Omit all pictures, and print word for word only the lines from the one containing "Instruction: Open the" through the end of the data.

[Opening DATASET RECORDS section]

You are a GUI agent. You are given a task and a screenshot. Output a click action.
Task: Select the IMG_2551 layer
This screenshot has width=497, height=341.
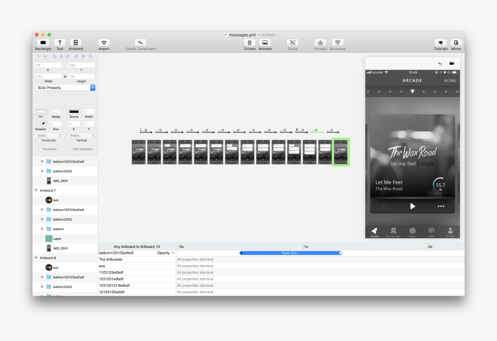click(x=60, y=180)
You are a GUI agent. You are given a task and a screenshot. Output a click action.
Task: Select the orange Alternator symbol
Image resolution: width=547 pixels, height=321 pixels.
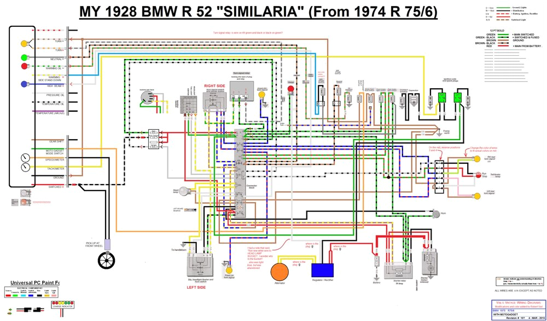pos(280,272)
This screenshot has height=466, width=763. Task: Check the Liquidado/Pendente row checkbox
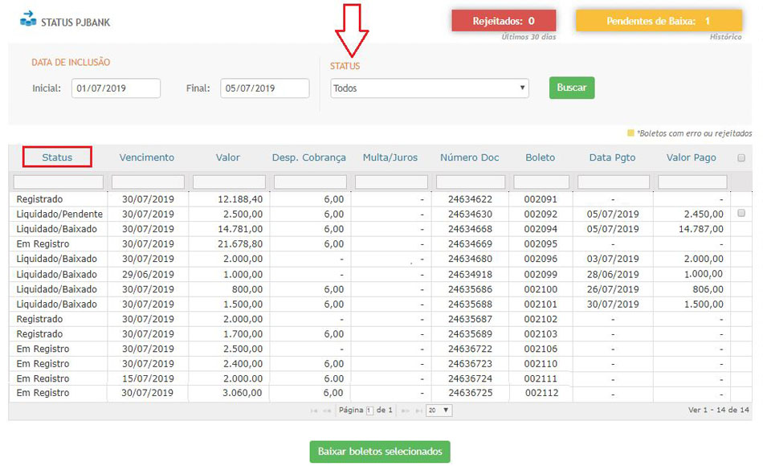(741, 214)
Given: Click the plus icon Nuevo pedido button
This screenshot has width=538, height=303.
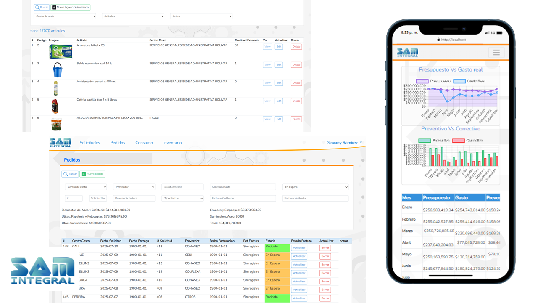Looking at the screenshot, I should (92, 174).
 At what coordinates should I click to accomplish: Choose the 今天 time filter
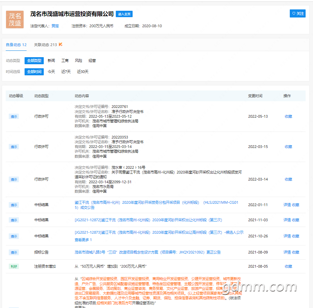click(x=51, y=72)
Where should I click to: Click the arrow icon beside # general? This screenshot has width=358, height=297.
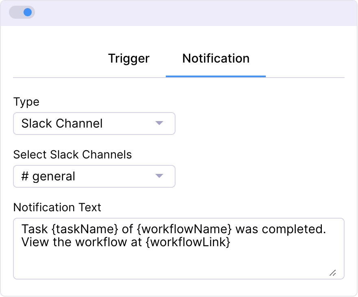point(159,176)
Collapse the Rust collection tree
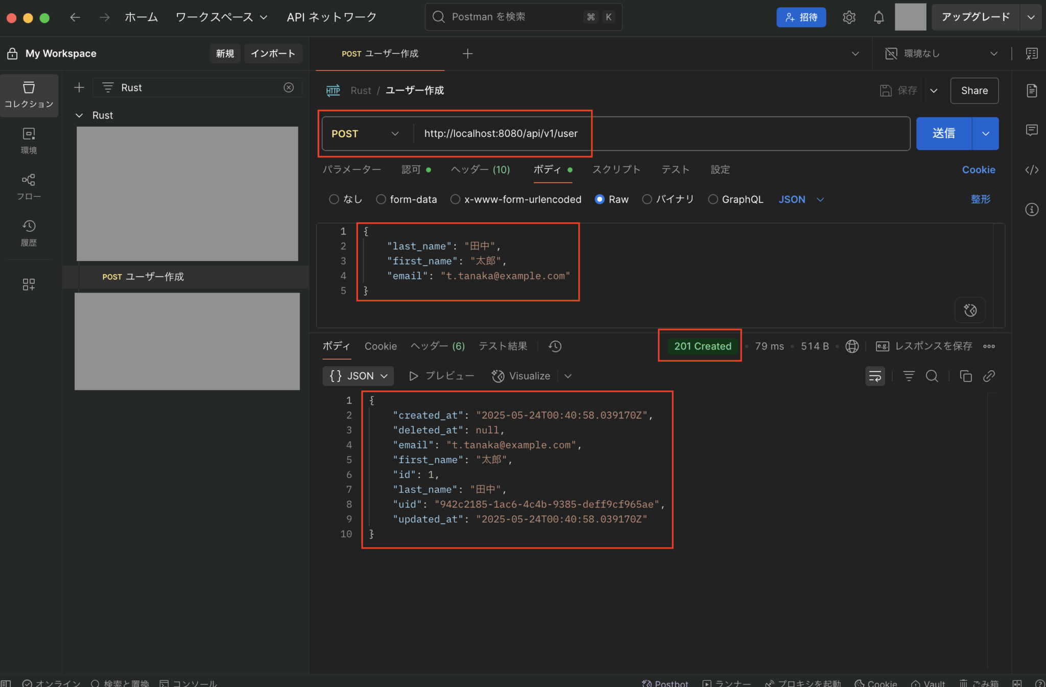 coord(79,115)
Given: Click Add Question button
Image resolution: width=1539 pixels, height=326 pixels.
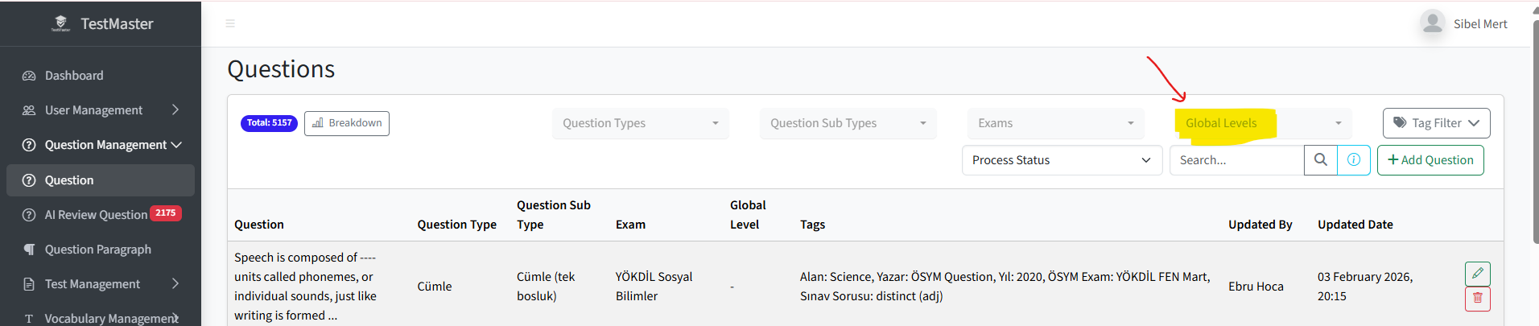Looking at the screenshot, I should coord(1430,160).
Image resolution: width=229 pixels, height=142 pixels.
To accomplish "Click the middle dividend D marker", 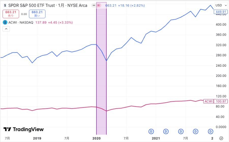I will (181, 131).
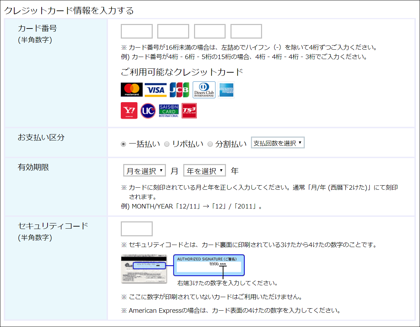Click the security code input field

pos(136,229)
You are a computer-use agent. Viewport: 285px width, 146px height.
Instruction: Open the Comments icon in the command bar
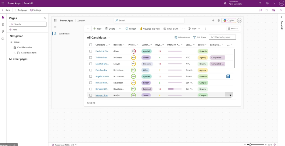(260, 10)
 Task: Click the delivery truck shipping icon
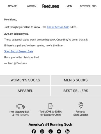(x=20, y=106)
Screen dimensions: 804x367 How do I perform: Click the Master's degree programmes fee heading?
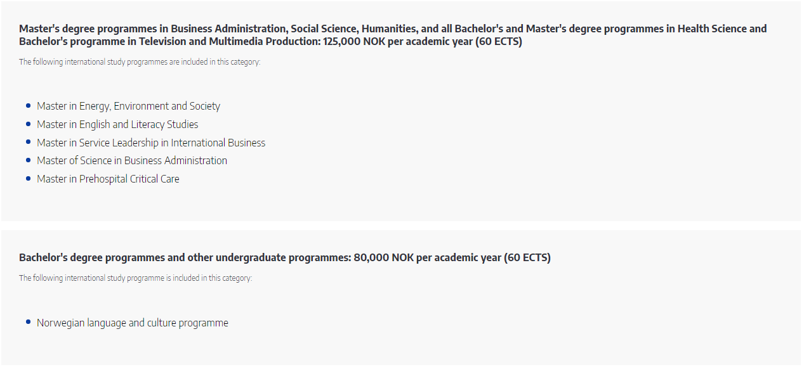pos(393,35)
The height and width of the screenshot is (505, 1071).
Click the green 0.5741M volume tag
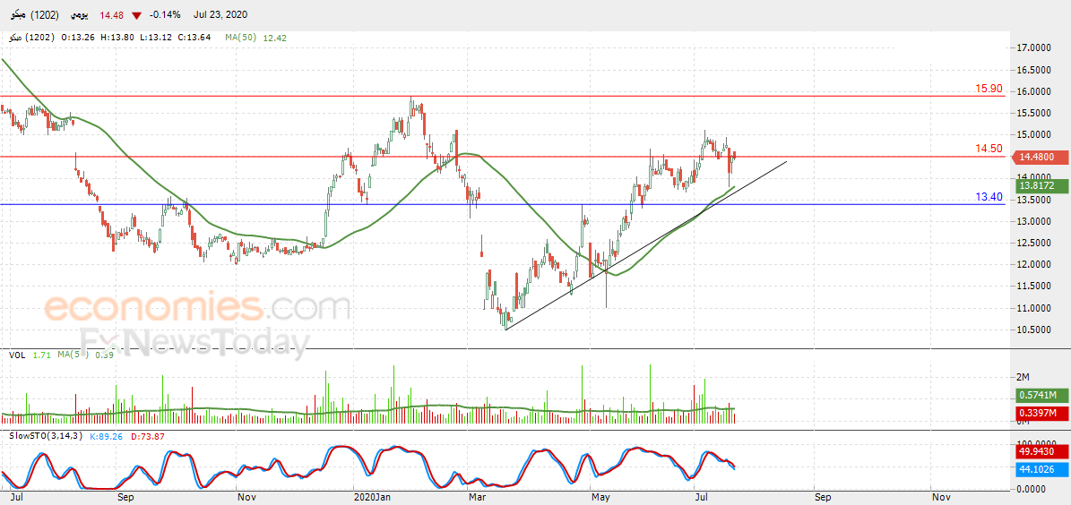coord(1036,395)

[Closing DATASET RECORDS section]

» OUTPUT
Instruction: Open the Comments icon in the command bar
(260, 10)
 Task: Click the delivery truck shipping icon
(x=20, y=106)
Screen dimensions: 804x367 How do I perform: Click the Master's degree programmes fee heading?
pos(393,35)
The height and width of the screenshot is (505, 1071).
Click the green 0.5741M volume tag
coord(1036,395)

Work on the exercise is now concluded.